• **Task description**
Select the lines of the records containing the word "emoji" and list them.

• **The data**
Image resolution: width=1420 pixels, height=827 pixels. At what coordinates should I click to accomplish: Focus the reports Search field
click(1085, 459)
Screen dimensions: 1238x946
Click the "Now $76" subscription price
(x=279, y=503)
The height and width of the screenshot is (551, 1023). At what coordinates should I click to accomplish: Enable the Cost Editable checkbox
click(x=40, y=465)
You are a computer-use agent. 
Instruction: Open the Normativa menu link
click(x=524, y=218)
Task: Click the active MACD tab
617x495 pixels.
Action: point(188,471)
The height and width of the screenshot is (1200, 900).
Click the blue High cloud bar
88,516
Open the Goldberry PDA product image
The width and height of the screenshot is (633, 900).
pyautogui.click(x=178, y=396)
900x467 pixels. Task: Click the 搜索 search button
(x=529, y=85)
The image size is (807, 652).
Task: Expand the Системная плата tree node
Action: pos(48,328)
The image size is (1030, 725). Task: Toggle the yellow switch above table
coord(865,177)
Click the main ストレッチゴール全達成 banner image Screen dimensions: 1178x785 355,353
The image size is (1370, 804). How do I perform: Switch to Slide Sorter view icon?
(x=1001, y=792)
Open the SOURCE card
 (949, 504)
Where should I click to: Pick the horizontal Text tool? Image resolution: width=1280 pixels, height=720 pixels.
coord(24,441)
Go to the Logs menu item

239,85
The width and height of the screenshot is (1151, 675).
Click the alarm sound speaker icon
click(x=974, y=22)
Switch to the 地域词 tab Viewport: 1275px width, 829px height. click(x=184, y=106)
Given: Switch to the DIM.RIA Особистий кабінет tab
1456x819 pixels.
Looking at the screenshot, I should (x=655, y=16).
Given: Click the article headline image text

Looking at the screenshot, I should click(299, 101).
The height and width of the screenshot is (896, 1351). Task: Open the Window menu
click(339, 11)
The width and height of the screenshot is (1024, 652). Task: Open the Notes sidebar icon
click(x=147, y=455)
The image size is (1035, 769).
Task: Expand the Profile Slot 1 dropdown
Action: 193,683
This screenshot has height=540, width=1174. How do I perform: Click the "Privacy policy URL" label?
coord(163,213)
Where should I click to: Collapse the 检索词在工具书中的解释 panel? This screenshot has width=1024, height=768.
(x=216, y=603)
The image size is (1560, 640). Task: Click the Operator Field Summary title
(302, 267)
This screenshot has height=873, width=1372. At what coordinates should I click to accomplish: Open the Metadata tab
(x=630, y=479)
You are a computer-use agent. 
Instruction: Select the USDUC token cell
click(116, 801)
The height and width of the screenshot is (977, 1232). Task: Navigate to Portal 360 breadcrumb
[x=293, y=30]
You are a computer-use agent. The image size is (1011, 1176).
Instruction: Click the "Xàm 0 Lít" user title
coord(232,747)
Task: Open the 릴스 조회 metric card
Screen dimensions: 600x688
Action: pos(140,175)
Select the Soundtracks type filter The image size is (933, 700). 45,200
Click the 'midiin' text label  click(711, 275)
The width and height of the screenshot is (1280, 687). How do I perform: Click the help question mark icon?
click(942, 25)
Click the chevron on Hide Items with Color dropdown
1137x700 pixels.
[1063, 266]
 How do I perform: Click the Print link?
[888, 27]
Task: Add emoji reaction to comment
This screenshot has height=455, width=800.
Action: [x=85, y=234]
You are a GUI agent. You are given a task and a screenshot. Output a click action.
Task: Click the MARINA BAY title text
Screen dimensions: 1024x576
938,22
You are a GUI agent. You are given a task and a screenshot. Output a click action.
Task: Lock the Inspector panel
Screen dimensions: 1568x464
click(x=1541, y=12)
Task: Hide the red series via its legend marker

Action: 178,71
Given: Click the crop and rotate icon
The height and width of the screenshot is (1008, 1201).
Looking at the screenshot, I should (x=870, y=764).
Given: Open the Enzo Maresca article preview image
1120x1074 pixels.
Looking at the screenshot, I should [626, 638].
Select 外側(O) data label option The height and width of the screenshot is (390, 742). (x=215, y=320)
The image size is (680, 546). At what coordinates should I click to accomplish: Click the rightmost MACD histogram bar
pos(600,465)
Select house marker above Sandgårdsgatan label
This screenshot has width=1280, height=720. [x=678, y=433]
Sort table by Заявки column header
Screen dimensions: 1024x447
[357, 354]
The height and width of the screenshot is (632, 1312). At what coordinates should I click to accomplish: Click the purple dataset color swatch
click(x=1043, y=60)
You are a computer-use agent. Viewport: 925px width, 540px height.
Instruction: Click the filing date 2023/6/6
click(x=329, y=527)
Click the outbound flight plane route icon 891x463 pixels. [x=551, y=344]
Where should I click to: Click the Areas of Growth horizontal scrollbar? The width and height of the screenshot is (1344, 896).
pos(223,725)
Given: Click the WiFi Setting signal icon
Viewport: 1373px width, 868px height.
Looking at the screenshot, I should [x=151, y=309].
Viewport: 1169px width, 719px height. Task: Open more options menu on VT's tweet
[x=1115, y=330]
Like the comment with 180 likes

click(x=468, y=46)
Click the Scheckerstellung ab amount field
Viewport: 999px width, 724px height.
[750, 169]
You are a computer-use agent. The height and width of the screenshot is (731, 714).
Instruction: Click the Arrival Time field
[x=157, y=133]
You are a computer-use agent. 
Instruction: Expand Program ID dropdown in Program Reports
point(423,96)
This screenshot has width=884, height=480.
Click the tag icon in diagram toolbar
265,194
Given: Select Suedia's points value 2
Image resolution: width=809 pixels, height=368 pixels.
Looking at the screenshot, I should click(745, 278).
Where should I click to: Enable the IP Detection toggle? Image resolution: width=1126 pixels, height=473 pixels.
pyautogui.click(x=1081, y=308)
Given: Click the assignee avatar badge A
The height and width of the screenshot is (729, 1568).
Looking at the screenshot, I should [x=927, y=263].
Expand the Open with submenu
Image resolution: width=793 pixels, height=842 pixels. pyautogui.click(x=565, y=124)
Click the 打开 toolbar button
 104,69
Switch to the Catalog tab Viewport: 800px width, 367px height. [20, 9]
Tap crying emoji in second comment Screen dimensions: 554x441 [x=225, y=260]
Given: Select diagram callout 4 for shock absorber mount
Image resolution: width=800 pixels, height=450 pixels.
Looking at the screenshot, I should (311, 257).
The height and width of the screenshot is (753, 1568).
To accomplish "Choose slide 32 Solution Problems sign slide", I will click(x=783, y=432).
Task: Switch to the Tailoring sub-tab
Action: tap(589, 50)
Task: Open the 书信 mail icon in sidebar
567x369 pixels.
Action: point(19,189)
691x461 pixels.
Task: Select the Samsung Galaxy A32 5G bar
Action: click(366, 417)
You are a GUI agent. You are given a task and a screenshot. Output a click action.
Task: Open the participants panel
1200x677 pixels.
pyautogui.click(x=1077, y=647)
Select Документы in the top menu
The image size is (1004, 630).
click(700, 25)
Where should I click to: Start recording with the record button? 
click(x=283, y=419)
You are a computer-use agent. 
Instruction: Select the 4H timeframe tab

• **Response box**
Task: Add emoji reaction to comment
Tap crying emoji in second comment Screen dimensions: 554x441 [x=225, y=260]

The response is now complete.